Salt-cured Fois Gras
I had a few thoughts about how Minnesota really is the foie gras capital of America, and turned my attention to the gnocchi. Gnocchi in a local Bent River camembert sauce, with flecks of ramps. Gnocchi as tender as clouds, gnocchi like fat little vapors fallen to earth, cloaked in a wash of good local funk, and perked up with ramps. Each bite was as tender as could be, lighter than a sunbeam, and yet so seductively rich. I can’t think of a better gnocchi I’ve ever had in Minnesota, except perhaps for the obvious front-runners like the ones at Bar La Grassa and Broders' Pasta Bar, and the pan-fried incarnations at Tilia and 112, which are obviously different. But gnocchi in the house that has most aggressively branded itself as the Deep North? What up with that?
Turns out Berglund and gnocchi have been reunited after a long separation, forced on them by the unforgiving demands of an uncompromising society.

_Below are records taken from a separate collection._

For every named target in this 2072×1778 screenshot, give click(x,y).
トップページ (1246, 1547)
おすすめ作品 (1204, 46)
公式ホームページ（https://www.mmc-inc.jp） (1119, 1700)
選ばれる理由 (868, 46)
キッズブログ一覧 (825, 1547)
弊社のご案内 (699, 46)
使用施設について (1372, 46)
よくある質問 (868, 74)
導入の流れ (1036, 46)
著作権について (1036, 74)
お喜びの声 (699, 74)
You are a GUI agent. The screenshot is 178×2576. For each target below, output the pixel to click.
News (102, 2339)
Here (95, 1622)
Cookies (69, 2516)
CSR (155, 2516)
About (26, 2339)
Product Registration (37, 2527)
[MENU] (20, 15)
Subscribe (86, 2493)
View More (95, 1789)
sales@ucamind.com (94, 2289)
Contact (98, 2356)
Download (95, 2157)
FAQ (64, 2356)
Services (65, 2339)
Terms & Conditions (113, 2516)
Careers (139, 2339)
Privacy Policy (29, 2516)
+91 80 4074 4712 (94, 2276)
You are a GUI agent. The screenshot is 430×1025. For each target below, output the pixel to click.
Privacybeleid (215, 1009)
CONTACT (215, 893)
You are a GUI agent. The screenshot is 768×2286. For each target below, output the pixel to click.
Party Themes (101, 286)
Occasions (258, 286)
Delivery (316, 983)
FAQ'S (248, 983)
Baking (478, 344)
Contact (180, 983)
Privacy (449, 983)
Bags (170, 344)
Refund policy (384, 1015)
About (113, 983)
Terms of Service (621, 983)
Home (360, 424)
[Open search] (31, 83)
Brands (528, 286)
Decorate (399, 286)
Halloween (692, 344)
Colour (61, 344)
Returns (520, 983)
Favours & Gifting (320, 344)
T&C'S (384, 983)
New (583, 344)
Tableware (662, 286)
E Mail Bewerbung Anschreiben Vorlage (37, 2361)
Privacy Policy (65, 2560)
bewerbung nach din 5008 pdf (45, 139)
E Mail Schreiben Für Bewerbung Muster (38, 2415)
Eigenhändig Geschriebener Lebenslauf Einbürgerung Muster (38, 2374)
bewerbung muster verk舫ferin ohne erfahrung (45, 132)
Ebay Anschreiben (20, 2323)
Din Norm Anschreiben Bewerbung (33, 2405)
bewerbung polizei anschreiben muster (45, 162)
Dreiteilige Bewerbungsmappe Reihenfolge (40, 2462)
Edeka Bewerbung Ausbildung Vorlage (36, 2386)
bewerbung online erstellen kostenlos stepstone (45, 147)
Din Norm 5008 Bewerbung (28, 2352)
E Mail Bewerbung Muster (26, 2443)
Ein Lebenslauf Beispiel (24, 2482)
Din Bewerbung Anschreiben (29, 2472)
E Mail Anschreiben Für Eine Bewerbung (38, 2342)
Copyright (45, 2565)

They might well be the Camilla Parker Bowles and Prince Charles of local gnocchi love stories!
“My cooking background is in Italian food,” Berglund told me, referencing his work at Oliveto, in California. “But for four years, at The Bachelor Farmer, we never served pasta. It's one of my cooking loves. Because we started out as a restaurant one way, I kind of convinced myself that that door was closed to pasta, of every sort, and of gnocchi. But for the past five months we’ve been serving pasta on and off as a special, and lately put it on our menu. It’s not an innovative cooking technique, but it’s one that provides me so much satisfaction as a cook. I get to make it, and I get to teach my cooks how to make it, which is something I feel I can really do well. I’m so particular about pasta, I didn’t do it for a long time because when I did it I wanted to do it right.”
And now it’s being done right! So, gnocchi-heads, give everything you thought you knew about gnocchi and Bachelor Farmer another think. Our newest James Beard award winner has secrets yet to discover.